Outside Brazil, Belgian operator Proximus bought back the EQT stake in its Flemish carve-out Fiberklaar in July 2024. This is part of a planned restructuring of the Flanders fixed infrastructure sector, whereby Proximus, through wholly owned Fiberklaar, and Wyre, a FTTP netco offshoot of Telenet, would divide low-density areas into two and sell to one another. It is possible that a similar arrangement between Orange Belgium and Proximus will appear in Wallonia. This plan still awaits regulatory approval. In addition, Uniti, a netco carved out from US regional broadband operator Windstream in 2015, remerged with Windstream in May 2024, with Uniti owning 62% of the shares. 

The number of carve-outs of FTTP netcos has dwindled

In retrospect, it could be argued that fibre delayering was only ever a tactical response to funding needs rather than a fundamental shift to a more efficient and productive market structure. Carve-outs appear to have fallen out of favour from their heyday about five years ago; the last full one was the massive deal in Italy that created Fibercop. Analysys Mason’s FTTP valuation tracker has recorded no other since then, apart from the internal-only transaction in October 2025 that created the neutral netco Infranexia out of Telkom Indonesia. 

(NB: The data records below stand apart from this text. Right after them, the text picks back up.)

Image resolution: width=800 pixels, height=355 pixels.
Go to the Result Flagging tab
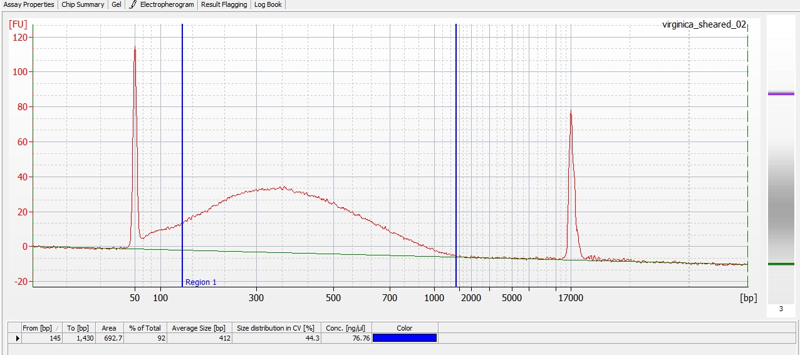coord(224,5)
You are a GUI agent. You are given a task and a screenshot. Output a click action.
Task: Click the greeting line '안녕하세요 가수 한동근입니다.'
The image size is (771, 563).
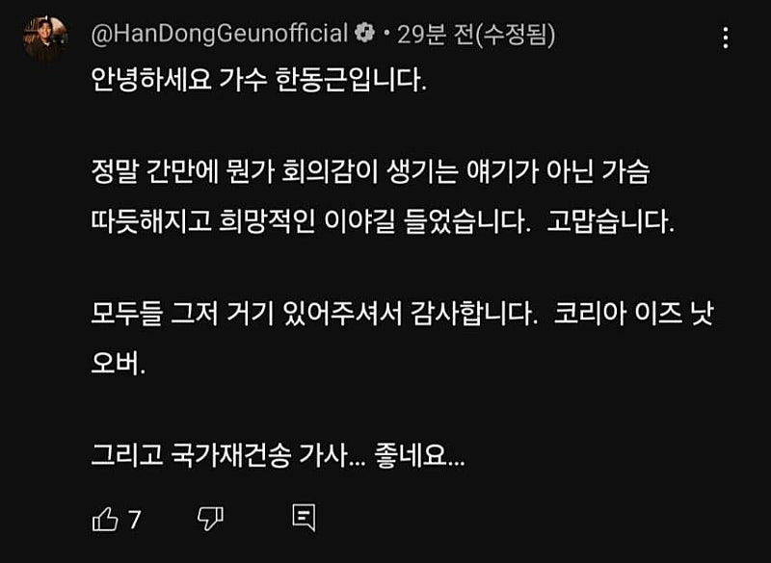click(x=257, y=81)
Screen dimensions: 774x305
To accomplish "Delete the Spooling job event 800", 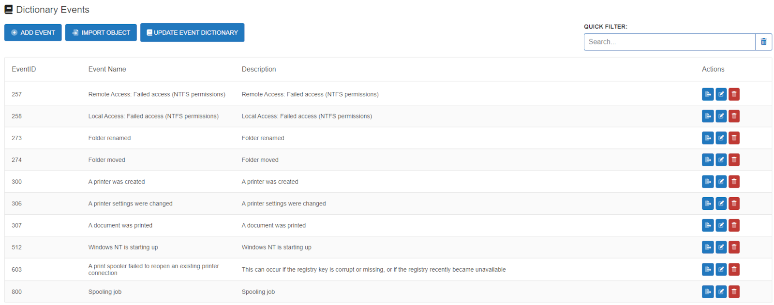I will point(734,291).
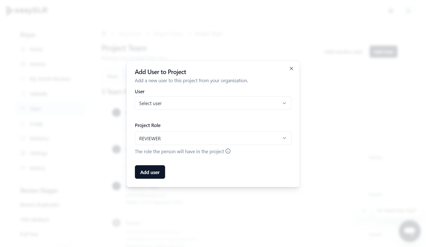The height and width of the screenshot is (247, 426).
Task: Click the info icon beside the role description
Action: coord(228,151)
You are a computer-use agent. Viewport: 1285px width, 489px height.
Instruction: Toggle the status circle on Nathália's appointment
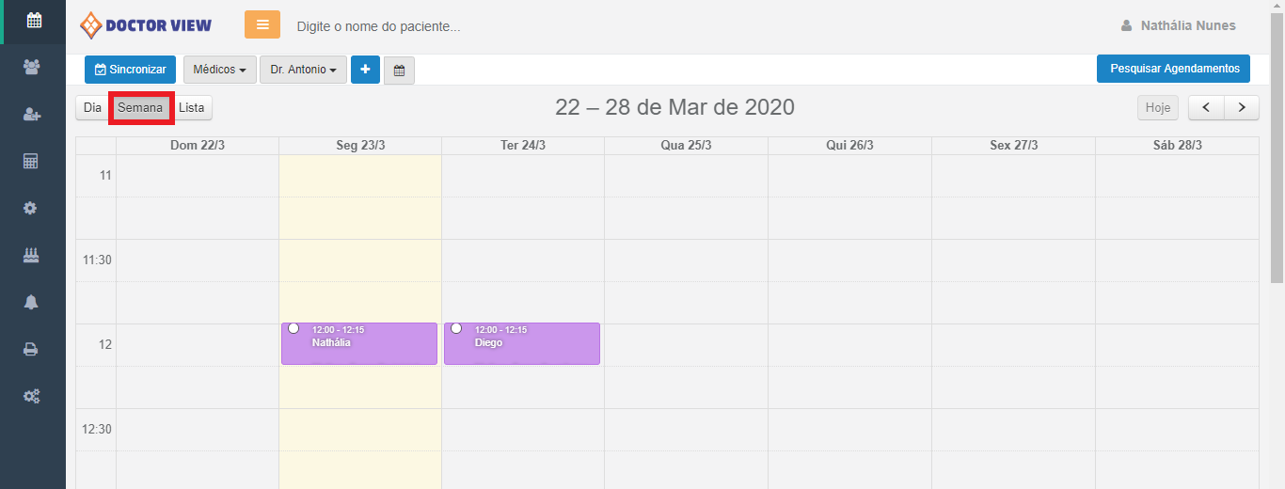click(293, 328)
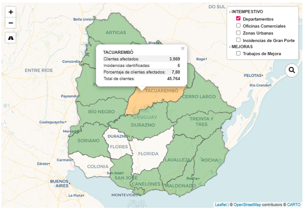The image size is (305, 210).
Task: Enable the Zonas Urbanas checkbox
Action: (238, 33)
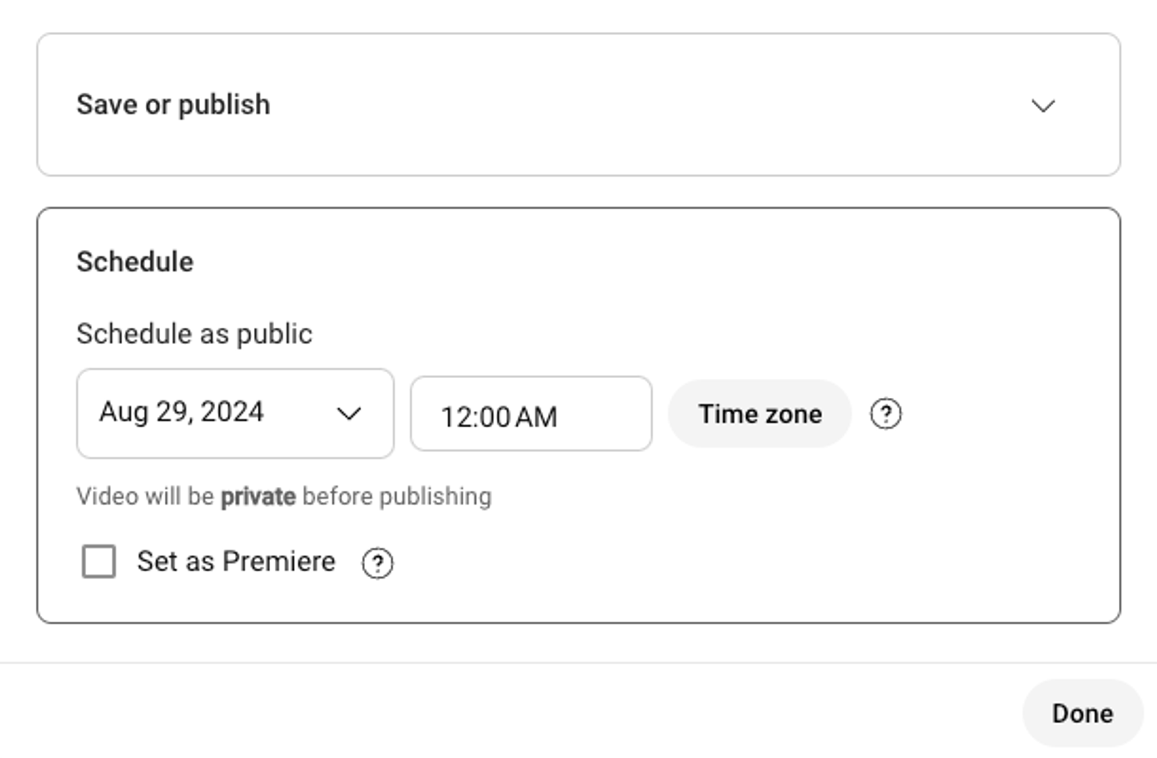Open the Time zone selector button
This screenshot has height=758, width=1157.
760,414

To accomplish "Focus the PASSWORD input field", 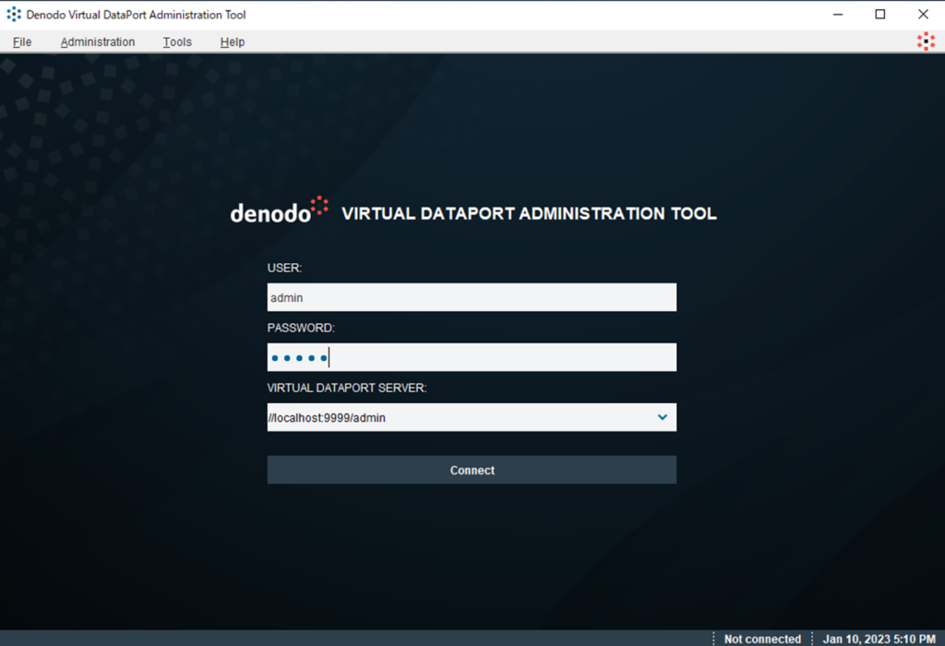I will click(x=472, y=357).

Some major players have backed off delayering at the same time as Telefónica has decided to focus on integrated asset-ownership. In the UK, VMO2 pulled back from carving out a netco to fund the self-overbuilding of its HFC network with fibre. Perhaps it saw little wholesale potential in an already crowded market. In fact, the tenancy/revenue upside from most open-access carve-outs is small.4 Open access does not significantly increase the size or structure of the retail market. BT, as early as 2021, reportedly pulled plans to sell a stake in Openreach because it believed it could fund FTTP roll-out on its own.

More fixed network sharing may emerge

Repurchases are not cheap, but no retail play of any size aspires strategically to be a wholebuyer. Predictions that mobile and fixed operators would actively pursue an asset-light, opex-centric approach have not materialised and look in retrospect like wishful thinking by interested parties. Repurchasing means better cost control, not just because of the main leases in the master services agreement, but also because it can de-duplicate spending on, for example, OSS and BSS – duplications that arguably damage customer experience. Moreover, reintegrated operators will have better (that is, end-to-end) visibility of, and control over, network build strategy.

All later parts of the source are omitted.